É o caso da jornalista Jaciara Rodrigues, de 37 anos, que cansou dos muitos anos de folia carnavalesca e há dois resolveu dar um tempo da confusão. Ironicamente, Jaciara, vez ou outra, veste a fantasia de porta-bandeira de um bloco de rua, no Rio de Janeiro. Mas, se esbalda duas semanas antes do Carnaval, para no feriado fugir para o interior do Rio. Seu primeiro retiro espiritual foi em Paraty, o Dharmashala. Este ano, a porta-bandeira vai se “esconder” em outro, em Teresópolis – o Vrajabhumi. “O evento pretende que você se harmonize. As pessoas chegam falando alto, conversando muito, e você vai percebendo que ao longo dos dias elas diminuem o ritmo”, explica a jornalista, que é também adepta do Yoga. “O principal foco destes retiros não é a religião, e sim a busca da espiritualidade de cada um”, explica, “embora muitos participantes costumam frequentar templos hinduístas”. No Vrajabhumi, podem participar de diferentes palestras e rituais de canto diários.

Por isso, em geral, estes retiros estão próximos de um ashram, um “templo”. Ao redor deles se fixaram estas pousadas, com o intuito de acolher os adeptos, cujo volume só tem aumentado nos últimos anos.
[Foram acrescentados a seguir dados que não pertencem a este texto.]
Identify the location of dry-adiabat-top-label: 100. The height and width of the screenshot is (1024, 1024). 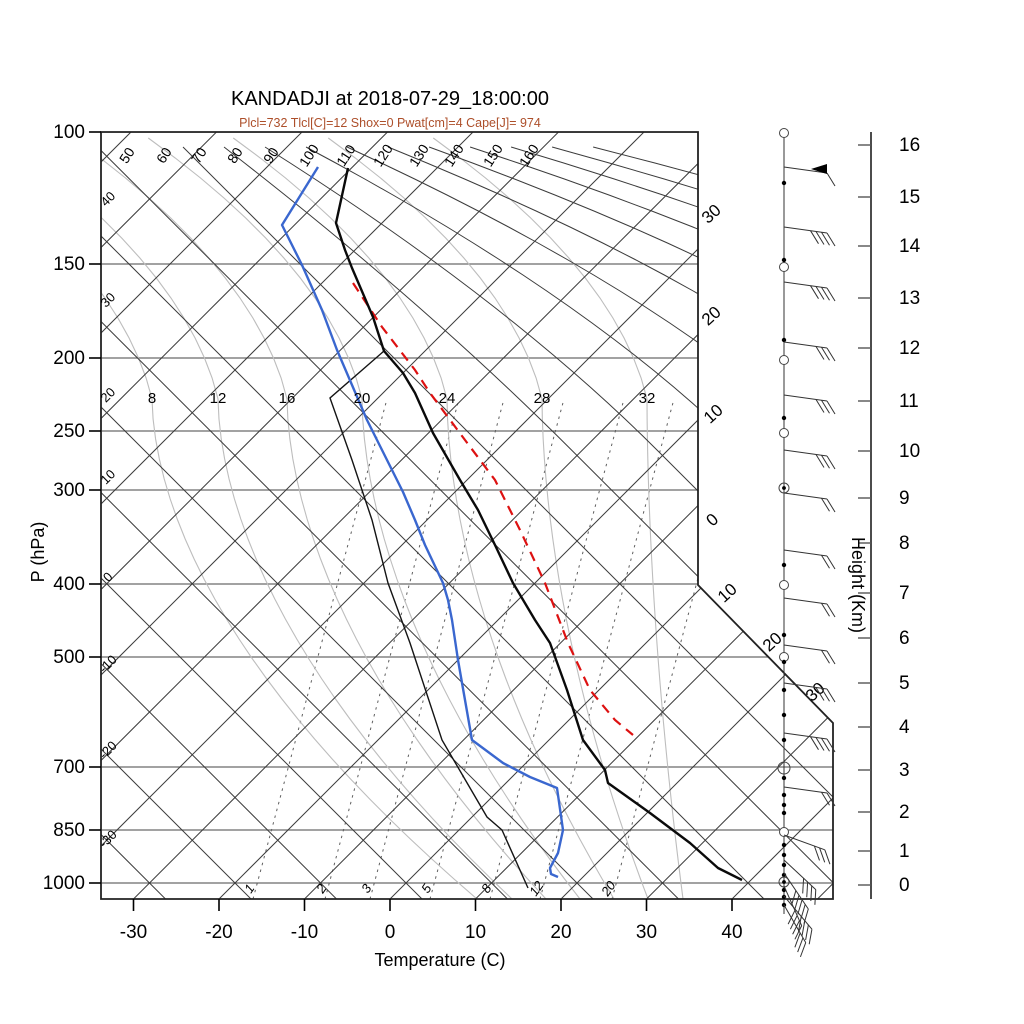
(309, 155).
Acyutananda Dasa, coordenador do resort espiritual e ecológico Dharmashala, em Paraty, explica que existem 70 vagas para a pousada e 200 em camping. Às vésperas do Carnaval, apenas cinco estavam disponíveis. Formado em Relações Internacionais, Acyutananda faz parte da ecovila há 12 anos. Chegou até ela por meio da prática de bhakti-yoga, aquele que é considerado o mais elevado método desta prática. Acyutananda é o nome espiritual de Antonio Carlos Vargas, e o coordenador revela um dado curioso: embora façam retiros quinzenalmente, o Carnaval e o Ano Novo são as épocas mais procuradas. “As pessoas que nos procuram estão em busca de um ambiente mais puro, de maior contato com a natureza e de afastamento do caos destas épocas nas grandes cidades.”

A terapeuta holística Lucília Ribeiro também iniciou há muitos anos um projeto semelhante, numa casa no distrito de Boca do Mato, em Nova Friburgo, com o seu núcleo de alunos de yoga. Hoje ela promove, na pousada Itororó, na mesma cidade, retiros espirituais que organiza várias vezes ao longo do ano. As vagas são limitadas de acordo com a lotação da pousada. “Metade dos apartamentos está reservada para os monges budistas conhecidos do dono da pousada”, conta a terapeuta. Lucília desenvolve um trabalho “anti-stress”, uma proposta de “auto-transformação e de contato com energias superiores”. Com formação em yoga terapêutica na Índia, diz que a procura por este tipo de atividade tem aumentado muito. Este ano, as vagas acabaram no final de janeiro. Cada retiro de Lucília tem um tema, e o próximo será o “Carnaval do Amor”: a palavra “amor”, segundo ela, corresponde à sigla de quatro focos para o retiro – alegria, movimento harmônico, oxigênio e relaxamento.